## What to do
In the entries below, find the line with "This screenshot has height=532, width=410." and the line with "You are a computer-use agent. 576x360 pixels."; give again those lines and every line between them, exactly.

## Data shown
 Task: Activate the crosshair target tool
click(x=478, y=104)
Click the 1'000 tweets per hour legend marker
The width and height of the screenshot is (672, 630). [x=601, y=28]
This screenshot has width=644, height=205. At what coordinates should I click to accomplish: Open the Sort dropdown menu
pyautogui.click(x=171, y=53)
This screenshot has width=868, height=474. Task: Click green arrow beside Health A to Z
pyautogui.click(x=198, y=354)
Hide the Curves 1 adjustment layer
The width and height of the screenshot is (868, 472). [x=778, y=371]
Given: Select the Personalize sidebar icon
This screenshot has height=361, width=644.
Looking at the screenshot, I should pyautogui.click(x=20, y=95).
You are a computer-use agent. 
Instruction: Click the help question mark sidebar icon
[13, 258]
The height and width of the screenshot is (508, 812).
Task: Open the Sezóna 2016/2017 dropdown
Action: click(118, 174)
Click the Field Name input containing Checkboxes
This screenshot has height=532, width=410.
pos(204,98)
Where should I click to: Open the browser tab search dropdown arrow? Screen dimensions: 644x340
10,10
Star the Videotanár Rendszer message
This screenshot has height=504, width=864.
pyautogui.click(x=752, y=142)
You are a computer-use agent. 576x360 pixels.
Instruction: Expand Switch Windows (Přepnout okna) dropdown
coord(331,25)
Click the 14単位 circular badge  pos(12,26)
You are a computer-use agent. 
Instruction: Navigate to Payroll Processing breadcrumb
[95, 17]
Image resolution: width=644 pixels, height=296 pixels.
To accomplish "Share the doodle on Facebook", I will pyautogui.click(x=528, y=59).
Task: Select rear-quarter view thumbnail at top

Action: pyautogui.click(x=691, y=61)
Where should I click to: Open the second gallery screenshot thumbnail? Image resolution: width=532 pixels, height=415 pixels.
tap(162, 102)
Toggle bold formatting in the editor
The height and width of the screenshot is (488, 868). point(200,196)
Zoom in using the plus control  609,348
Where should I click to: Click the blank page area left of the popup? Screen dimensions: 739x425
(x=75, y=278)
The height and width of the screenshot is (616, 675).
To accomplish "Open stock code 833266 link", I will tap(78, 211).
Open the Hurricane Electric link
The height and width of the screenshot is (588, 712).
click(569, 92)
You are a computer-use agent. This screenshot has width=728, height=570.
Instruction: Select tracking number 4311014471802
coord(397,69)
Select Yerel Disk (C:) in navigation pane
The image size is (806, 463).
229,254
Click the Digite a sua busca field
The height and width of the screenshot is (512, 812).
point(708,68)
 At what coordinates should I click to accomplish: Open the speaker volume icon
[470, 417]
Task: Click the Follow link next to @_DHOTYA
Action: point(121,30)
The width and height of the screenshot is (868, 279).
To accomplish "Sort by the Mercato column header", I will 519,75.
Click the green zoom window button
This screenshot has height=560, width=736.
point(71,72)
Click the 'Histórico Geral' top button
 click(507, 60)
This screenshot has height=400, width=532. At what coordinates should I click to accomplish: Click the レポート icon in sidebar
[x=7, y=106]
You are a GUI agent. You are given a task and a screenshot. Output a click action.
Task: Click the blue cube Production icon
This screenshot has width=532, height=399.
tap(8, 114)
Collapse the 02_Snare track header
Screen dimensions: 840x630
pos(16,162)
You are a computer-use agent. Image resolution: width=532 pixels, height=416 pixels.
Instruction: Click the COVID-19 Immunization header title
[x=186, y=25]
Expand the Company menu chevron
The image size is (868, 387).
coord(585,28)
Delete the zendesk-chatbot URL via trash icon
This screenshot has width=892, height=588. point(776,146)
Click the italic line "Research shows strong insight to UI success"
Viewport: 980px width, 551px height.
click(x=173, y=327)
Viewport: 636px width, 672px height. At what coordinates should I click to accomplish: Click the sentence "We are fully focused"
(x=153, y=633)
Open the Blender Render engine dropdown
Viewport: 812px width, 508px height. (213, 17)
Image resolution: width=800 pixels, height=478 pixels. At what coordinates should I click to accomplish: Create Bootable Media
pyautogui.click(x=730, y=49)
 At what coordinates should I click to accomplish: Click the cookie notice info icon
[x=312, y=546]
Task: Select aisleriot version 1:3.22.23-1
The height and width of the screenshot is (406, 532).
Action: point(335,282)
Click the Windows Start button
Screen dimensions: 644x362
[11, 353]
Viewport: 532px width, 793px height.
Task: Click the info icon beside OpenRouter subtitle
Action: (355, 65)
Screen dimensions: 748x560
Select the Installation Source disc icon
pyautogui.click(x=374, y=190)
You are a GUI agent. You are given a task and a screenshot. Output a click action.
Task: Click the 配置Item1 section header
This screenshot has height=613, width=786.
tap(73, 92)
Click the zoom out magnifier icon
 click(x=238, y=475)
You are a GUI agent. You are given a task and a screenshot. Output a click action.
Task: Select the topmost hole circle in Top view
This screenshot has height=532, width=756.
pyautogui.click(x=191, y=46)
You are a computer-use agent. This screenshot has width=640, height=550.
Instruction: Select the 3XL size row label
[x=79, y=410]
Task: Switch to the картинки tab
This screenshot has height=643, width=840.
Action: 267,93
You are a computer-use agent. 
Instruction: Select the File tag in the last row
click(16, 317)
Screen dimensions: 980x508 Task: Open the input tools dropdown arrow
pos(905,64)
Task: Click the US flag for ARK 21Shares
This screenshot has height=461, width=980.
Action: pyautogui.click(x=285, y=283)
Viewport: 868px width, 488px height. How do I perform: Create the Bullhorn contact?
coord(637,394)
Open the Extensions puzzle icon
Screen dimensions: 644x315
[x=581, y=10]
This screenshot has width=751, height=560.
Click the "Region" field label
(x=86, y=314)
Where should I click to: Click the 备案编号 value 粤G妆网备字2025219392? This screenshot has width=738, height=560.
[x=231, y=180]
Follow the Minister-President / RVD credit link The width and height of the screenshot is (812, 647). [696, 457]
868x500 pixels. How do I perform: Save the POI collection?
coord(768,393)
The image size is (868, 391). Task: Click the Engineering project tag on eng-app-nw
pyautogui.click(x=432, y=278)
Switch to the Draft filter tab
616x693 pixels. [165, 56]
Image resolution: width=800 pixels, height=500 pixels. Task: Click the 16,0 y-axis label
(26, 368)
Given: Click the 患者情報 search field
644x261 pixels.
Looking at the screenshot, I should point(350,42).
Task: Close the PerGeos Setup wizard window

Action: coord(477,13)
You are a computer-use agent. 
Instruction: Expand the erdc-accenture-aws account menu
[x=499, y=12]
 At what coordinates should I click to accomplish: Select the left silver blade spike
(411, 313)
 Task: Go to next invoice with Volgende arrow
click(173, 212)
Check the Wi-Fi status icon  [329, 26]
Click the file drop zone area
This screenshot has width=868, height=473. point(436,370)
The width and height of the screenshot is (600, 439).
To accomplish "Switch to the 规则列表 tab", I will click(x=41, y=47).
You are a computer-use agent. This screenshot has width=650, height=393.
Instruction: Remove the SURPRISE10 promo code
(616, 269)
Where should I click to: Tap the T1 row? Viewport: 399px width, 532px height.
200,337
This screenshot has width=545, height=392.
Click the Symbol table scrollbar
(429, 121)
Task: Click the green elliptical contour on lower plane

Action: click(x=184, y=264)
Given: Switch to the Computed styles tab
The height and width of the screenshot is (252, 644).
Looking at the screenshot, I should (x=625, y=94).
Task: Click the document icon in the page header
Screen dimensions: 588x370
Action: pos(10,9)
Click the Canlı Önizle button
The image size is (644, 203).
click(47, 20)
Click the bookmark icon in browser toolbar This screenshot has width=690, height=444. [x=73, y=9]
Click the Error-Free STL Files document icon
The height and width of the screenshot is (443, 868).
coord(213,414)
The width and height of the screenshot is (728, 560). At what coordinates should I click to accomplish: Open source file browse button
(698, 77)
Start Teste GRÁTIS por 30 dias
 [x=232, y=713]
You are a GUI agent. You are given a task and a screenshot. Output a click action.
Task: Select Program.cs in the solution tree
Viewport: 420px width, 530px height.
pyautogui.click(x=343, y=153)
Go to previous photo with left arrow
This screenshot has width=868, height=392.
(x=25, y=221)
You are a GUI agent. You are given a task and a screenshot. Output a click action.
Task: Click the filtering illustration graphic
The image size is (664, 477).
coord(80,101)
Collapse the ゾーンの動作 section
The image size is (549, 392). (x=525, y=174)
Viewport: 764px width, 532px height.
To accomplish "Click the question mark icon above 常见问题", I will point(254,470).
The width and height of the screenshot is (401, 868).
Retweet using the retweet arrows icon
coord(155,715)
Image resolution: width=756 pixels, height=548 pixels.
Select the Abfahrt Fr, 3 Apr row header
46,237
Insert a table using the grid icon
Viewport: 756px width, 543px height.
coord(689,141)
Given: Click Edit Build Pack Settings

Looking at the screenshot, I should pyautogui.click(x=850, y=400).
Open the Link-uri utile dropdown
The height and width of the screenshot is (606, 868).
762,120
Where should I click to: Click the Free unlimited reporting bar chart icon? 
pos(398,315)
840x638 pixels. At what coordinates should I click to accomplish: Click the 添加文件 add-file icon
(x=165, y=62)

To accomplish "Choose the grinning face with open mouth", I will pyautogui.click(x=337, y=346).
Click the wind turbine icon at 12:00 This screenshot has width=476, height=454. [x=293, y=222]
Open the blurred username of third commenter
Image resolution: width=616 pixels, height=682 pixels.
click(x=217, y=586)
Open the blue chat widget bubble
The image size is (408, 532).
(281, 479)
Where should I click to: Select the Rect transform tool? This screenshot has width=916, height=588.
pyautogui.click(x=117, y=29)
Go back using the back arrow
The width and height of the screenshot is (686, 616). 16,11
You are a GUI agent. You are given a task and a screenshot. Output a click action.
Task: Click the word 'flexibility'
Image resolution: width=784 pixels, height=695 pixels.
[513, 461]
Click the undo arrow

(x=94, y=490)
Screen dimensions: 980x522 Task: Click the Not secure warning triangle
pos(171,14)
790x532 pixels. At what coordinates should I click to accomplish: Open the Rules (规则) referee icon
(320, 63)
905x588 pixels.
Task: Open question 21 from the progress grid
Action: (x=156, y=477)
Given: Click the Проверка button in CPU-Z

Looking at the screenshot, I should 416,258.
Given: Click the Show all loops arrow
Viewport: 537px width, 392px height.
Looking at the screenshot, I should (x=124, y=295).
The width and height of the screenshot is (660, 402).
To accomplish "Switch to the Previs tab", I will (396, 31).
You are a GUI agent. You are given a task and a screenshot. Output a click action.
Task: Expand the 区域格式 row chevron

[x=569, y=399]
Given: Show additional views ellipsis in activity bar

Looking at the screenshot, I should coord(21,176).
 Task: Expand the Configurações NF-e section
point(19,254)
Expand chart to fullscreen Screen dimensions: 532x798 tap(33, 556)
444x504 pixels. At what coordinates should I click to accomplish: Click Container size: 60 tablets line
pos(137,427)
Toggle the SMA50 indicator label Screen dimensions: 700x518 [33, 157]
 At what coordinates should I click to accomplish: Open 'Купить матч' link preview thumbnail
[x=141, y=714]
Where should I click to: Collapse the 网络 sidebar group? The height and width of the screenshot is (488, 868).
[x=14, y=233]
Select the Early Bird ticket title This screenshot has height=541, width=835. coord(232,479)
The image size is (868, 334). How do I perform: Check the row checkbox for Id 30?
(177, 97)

## The answer
This screenshot has height=532, width=410.
pos(204,98)
Where should I click to: Open the browser tab search dropdown arrow? Screen dimensions: 644x340
10,10
Star the Videotanár Rendszer message
This screenshot has height=504, width=864.
pyautogui.click(x=752, y=142)
You are a computer-use agent. 576x360 pixels.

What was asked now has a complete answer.